++++ Excerpt provided ++++

Molly Sarah: It's called marfanoid habitus and, basically, vascular EDS and Marfan present the same way. So I looked a certain way, and when the rheumatologist walked in the room, he basically saw Marfan syndrom (which is also pretty rare to diagnose). He said he waited about 35 years to actually get an EDS case, so you can imagine his surprise that one was sitting in his office.
Molly Sarah:But I mean, that doesn't excuse his behavior - and this is one of the top-ranked rheumatologists in the country. I think he's one of the Top 50 or something, and he likes to brag about it. I mean, this is a really highly respected doctor that treated me this way.
Lilly Stairs:Well, and I think that's a really important point. That's something that I've personally experienced too, coming from Boston. Originally, we had so many incredible - the really top medical centers in the world. I've actually had very similar experiences with rheumatologists who had the worst bedside manner of anyone I've ever been to, and they would be considered some of the best rheumatologists in the world. But it was one of the worst appointments I'd ever been to.

++++

Problems to solve:
(A) Write out the transcript about the EDS diagnosis word for word, from "Molly Sarah: It's" up to and including "in his office.".
(B) Write what comes next in the transcript about the EDS diagnosis, picking up after its last sentence.
This material comes from a separate source.

++++ Data for analysis ++++

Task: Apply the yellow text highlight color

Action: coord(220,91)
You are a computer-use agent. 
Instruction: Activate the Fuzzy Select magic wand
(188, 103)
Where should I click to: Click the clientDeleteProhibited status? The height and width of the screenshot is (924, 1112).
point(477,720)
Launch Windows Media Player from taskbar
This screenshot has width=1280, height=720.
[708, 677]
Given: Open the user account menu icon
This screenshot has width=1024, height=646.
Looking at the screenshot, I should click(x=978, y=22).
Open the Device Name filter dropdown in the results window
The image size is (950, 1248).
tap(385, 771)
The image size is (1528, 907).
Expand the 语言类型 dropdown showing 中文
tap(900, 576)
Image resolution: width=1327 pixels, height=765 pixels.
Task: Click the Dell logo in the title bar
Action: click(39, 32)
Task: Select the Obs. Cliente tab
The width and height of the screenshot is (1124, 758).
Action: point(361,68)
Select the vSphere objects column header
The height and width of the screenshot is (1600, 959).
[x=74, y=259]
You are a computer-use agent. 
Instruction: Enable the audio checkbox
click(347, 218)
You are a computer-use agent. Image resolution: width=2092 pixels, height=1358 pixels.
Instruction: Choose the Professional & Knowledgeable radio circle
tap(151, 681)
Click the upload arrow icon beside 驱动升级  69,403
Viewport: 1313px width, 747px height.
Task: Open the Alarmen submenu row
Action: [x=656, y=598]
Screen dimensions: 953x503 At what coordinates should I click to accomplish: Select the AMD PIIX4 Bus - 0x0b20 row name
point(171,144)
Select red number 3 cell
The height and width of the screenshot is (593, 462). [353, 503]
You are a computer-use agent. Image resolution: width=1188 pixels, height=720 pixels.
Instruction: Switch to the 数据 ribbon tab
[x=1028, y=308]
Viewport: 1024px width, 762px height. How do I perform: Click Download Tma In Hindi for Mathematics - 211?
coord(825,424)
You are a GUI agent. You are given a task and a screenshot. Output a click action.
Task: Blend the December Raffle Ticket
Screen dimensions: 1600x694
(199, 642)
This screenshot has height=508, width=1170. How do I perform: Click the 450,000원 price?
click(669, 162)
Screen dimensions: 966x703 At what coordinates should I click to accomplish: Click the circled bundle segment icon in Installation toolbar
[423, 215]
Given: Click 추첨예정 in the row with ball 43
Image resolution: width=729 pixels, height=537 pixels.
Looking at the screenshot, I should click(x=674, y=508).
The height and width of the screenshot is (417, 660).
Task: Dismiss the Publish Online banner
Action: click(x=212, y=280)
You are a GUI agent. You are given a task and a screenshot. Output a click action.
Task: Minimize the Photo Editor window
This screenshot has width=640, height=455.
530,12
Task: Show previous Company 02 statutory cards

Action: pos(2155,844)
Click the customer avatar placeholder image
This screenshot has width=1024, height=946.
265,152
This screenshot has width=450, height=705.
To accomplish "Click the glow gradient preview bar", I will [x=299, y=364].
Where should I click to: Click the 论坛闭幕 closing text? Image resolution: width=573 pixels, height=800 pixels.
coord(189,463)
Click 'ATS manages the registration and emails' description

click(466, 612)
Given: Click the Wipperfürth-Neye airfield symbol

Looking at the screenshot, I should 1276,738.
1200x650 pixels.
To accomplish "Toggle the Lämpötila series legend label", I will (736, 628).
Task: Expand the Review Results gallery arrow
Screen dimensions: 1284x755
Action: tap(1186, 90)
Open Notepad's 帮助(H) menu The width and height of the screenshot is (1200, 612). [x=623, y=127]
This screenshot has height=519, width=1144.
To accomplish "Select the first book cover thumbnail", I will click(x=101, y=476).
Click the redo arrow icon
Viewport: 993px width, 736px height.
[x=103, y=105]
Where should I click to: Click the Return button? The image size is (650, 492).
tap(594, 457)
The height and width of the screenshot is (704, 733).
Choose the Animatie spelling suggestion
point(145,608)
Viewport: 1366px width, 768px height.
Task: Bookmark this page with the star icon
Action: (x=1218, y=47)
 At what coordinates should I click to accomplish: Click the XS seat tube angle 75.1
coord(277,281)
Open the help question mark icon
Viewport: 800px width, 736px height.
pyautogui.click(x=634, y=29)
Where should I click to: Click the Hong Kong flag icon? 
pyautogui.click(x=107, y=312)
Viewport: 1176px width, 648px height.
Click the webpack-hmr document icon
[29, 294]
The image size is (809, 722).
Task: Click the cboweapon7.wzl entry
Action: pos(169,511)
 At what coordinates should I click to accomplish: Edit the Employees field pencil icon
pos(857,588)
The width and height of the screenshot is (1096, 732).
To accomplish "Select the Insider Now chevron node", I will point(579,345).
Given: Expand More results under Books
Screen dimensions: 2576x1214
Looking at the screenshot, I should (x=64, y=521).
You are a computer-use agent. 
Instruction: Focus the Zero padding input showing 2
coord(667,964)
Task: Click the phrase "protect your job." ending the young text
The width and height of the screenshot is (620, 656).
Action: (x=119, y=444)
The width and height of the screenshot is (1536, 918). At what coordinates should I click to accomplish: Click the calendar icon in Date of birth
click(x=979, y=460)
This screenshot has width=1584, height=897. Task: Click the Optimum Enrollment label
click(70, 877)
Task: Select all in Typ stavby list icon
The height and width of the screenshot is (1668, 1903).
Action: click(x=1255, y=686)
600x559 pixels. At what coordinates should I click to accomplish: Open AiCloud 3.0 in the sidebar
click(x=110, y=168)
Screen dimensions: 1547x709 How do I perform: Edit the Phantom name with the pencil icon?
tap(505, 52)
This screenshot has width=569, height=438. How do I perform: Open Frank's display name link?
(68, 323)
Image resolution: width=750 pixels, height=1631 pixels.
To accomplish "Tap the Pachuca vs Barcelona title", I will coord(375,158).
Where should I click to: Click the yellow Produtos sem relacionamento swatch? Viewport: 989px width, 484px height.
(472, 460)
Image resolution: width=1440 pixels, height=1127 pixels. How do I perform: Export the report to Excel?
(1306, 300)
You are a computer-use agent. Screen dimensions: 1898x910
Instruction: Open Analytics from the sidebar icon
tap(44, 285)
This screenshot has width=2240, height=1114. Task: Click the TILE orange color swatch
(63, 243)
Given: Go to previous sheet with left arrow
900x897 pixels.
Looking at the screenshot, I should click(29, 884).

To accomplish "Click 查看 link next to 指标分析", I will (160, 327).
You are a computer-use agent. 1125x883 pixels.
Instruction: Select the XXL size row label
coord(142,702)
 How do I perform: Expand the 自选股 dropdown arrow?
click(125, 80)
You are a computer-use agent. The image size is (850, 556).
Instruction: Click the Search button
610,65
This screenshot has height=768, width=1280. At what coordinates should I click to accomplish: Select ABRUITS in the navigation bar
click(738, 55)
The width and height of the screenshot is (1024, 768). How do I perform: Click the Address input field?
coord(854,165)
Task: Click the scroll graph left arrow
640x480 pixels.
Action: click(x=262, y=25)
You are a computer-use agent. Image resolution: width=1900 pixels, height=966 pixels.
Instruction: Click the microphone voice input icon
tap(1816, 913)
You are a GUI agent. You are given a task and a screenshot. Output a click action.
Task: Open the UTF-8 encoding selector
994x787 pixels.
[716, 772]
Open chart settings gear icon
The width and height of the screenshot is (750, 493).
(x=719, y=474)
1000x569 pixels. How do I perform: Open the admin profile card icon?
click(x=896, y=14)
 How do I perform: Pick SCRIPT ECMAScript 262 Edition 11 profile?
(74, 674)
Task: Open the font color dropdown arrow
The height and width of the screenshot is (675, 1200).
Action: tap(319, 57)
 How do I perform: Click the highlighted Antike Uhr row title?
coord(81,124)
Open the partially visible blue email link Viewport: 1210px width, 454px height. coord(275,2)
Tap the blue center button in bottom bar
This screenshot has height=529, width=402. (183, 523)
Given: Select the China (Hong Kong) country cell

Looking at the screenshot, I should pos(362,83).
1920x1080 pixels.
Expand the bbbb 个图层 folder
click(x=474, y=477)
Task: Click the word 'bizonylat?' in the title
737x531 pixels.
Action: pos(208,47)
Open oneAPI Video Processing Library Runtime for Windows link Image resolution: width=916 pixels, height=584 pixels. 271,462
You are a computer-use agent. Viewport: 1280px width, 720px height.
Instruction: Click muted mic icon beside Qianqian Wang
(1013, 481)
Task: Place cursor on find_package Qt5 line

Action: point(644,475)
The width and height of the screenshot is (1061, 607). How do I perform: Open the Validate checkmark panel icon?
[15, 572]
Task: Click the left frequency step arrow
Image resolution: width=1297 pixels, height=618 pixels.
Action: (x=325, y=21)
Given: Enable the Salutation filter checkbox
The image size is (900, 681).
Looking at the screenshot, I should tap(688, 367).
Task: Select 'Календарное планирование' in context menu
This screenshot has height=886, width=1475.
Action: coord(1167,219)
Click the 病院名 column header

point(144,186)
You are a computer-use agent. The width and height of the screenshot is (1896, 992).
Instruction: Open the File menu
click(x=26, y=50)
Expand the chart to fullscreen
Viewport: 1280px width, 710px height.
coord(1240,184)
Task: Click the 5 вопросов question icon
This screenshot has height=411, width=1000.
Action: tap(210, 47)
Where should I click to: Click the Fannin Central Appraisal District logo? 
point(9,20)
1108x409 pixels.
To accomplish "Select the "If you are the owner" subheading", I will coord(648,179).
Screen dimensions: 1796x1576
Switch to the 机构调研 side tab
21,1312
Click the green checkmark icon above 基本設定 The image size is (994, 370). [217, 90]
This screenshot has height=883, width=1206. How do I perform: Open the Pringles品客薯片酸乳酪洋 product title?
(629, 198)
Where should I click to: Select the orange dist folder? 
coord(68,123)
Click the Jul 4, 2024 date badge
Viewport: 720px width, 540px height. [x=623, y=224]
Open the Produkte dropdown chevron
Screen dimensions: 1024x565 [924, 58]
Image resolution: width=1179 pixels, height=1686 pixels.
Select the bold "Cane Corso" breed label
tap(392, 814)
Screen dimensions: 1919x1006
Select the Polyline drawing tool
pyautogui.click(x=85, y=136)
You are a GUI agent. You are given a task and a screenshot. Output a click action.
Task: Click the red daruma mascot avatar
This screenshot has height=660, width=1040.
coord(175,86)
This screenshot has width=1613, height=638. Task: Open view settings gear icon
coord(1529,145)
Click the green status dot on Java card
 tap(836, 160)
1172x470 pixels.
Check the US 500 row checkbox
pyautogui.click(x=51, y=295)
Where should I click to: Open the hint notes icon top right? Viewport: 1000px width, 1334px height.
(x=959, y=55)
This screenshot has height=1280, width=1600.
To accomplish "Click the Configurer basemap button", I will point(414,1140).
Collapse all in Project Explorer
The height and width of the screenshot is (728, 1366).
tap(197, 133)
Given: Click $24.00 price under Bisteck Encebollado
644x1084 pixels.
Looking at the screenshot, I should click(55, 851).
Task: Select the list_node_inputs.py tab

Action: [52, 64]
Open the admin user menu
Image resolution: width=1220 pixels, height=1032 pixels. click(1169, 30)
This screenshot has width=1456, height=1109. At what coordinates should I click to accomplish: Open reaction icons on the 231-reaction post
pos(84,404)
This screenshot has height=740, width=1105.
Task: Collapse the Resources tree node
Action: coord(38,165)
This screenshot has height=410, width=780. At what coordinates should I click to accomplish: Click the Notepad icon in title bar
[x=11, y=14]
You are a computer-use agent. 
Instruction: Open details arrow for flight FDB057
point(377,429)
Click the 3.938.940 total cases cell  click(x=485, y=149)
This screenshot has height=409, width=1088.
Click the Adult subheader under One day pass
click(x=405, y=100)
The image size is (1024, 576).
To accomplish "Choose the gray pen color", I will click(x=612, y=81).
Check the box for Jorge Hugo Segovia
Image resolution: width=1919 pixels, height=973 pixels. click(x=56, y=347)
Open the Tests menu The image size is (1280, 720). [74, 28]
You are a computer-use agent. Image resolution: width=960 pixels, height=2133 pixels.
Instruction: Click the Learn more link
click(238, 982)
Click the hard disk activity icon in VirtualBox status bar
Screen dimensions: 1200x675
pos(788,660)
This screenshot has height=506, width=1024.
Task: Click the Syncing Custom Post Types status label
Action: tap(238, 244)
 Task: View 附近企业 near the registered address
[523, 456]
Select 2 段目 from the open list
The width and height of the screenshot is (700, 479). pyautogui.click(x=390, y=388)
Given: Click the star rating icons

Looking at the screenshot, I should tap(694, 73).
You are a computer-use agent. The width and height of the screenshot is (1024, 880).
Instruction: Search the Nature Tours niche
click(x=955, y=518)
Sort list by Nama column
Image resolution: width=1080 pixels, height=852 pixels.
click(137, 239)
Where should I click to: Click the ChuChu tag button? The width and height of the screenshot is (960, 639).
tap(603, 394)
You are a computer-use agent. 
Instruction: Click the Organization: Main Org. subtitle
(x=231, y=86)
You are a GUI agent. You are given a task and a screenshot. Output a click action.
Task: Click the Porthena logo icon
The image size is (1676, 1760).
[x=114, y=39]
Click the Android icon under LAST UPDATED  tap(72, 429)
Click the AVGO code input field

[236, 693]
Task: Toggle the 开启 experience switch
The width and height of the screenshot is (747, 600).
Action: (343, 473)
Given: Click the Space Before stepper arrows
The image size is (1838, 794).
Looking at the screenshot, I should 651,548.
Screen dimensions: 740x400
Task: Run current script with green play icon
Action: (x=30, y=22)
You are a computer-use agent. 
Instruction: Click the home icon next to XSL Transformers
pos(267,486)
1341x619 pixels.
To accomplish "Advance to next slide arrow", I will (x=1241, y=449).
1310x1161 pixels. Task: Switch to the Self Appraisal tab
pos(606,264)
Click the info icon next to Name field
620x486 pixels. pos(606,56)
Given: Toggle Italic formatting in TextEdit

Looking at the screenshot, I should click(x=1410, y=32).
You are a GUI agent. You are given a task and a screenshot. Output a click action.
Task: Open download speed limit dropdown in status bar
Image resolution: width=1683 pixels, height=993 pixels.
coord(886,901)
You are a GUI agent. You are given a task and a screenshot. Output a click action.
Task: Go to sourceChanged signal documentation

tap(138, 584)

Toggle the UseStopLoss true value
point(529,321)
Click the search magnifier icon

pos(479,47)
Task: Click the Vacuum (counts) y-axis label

++++

Answers for the tasks:
(A)
Molly Sarah: It's called marfanoid habitus and, basically, vascular EDS and Marfan present the same way. So I looked a certain way, and when the rheumatologist walked in the room, he basically saw Marfan syndrom (which is also pretty rare to diagnose). He said he waited about 35 years to actually get an EDS case, so you can imagine his surprise that one was sitting in his office.

(B)
Lilly Stairs:So there's a couple of different things that I want to dig into and I appreciate also. I know that you're really passionate about bringing awareness to the fact that vascular EDS - it's not a death sentence, and so I appreciate you talking about that.
Can you also tell us a little bit more about some of the experiences that you've been through since your diagnosis? I know you had just shared with me that you have had a hysterectomy. Can you tell us a little bit more about what that's like as a young 20-something, having to go through getting a hysterectomy?
Molly Sarah:Oh, yeah, of course. The whole thing was actually everyone's medical nightmare. And, again, to relate this back to the whole purpose of this podcast, patients have power, I did not feel last year that I had any power as a patient.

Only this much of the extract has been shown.